Three gold medals in a single Olympics edition: something no Briton had achieved in the previous 100 years.
Through his victories and world records, he has been able to involve an entire nation in a sport previously partially neglected and opened the Olympic medals' doors to a younger generation of British cyclists.
Passion, dedication and lots of gold: that's why to me Sir Chris Hoy is the greatest British Olympian.
By Vanessa Keller - [Australian Native!]Sports Reporter
What makes an Olympian the greatest of all time?
Is it the amount of medals you can count around their neck? The courage with which they fought to win the gold? How they rated as a sportsman, as they took in the adulation and plaudits? While many now turn to Michael Phelps as the most successful Olympian ever, as an Australian the title would go to a woman who almost needs no introduction: Dawn Fraser. She won her event, the 100m freestyle, three times in a row, firstly at Melbourne in 1956, then in Rome in 1960 and in Tokyo in 1964. She's still one of only two Olympians to win the same Olympic event three times.
Holder of eight Olympic medals, including four gold, the now 74 year old was internationally recognised as the best swimmer in the 20th century - that's a feat that Michael Phelps may have to wait a few years to make claim to.
She broke 27 individual records, and was Australia's female athlete of the century as well. Her part in the Opening Ceremony in Sydney 2000 as one of seven Australian women, including the legendary Cathy Freeman, showed just how much she contributed to women's emergence in the Olympics throughout the country.
But it wasn't just Fraser's ability in the pool that gave her legendary status, it was her actions on land as well; the New South Welshman was arrested for stealing an Olympic flagpole from Emperor Hirothito's palace in 1964, and her attitude often caused rifts with sponsors, as she insisted on taking part in the Opening Ceremony against the Australian Swimming Union's orders, and wore an older swimming costume than the one she was offered simply because she liked the feel of it.
An athlete who stands out in every way is worthy of Olympic legendary status; one who has the records, the Gold medals, defines a generation and shows that they are on a platform of their own. And Fraser not only defined a generation with her swimming, but many generations after as well.
Eddie 'The Eagle' Edwards
By Nicholas Edmondson - General News Reporter
Yes. That's right. Eddie "The Eagle" Edwards.
I cannot think of a person who more perfectly embodies the Olympic spirit and the British attitude to sport than the plasterer from Cheltenham who took his life in his hands to rocket down the ski jump in 1988.
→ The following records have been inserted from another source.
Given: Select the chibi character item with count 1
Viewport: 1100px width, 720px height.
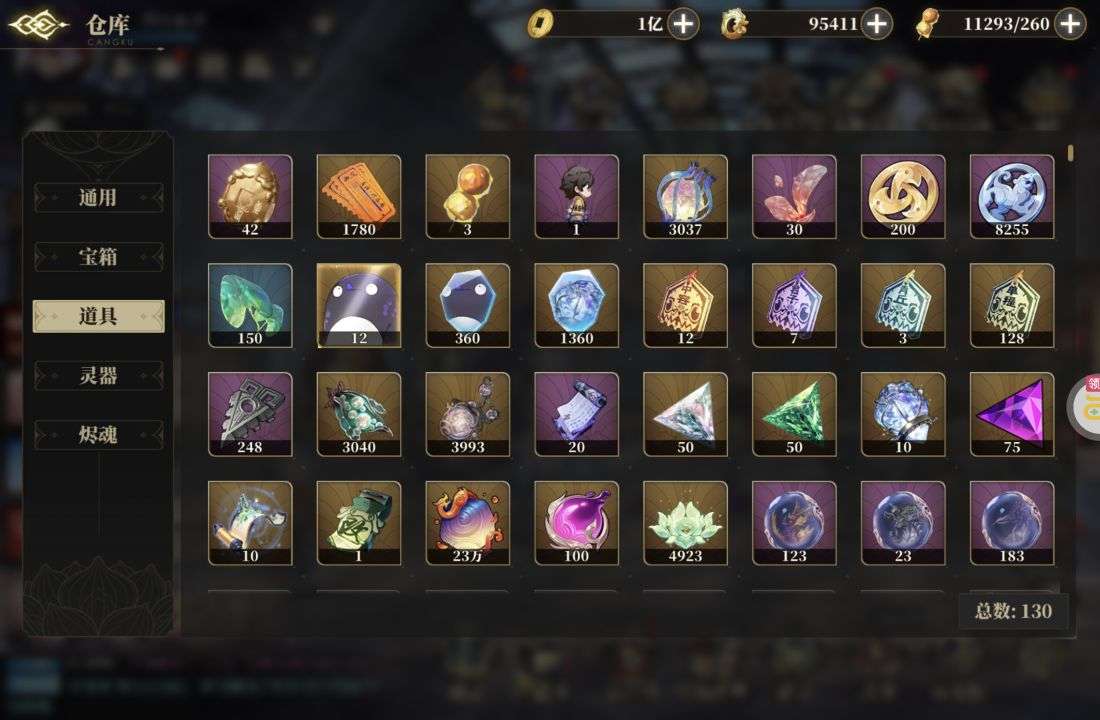Looking at the screenshot, I should 576,196.
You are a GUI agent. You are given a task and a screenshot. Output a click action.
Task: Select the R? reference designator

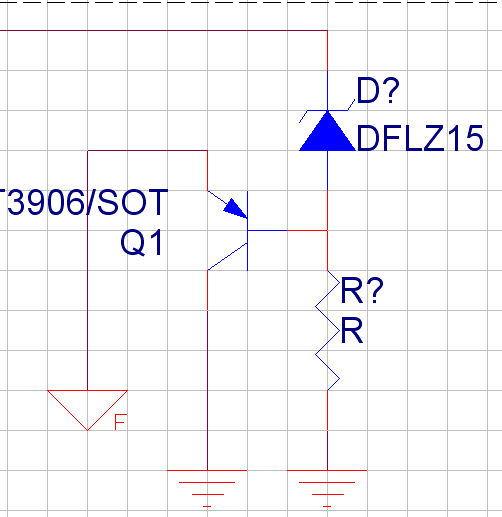click(x=362, y=291)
Eddie Edwards, was the first British competitor to ever be entered in the Olympic ski jumping, at the 1988 Calgary Games.
An adept skier, though not quite skilled enough to earn a place on the GB squad in the downhill skiing events, Edwards took on the ski jump and earned a place by virtue of being the only entrant.
Weighing around 20lb more than the average ski-jumper and so near sighted he had to wear his thick glasses within his helmet, Edwards did not look like your typical Olympic contender. In fact he looked like the result of a booze-fuelled dalliance between Jim Davidson and a Chuckle Brother.
So when he gave a cheery wave and set off hurtling down the slope, the nation its collective breath, as the crowds expected to see smiling Eddie distribute himself violently over the landing area like a latex piñata.
Instead, he landed. Yes he appeared to have all of the grace of a newborn giraffe and finished dead last in both of his events, but none of this mattered to the Eagle.
He had risked life and limb to represent his country and inspired countless others with the attitude that participation is every bit as important as victory.
At the end of the games, IOC president Juan Antonio Samaranch "[At Calgary] people set new goals, created new world records, and some even flew like an eagle,"
He did fly like an eagle. But, more importantly, he landed.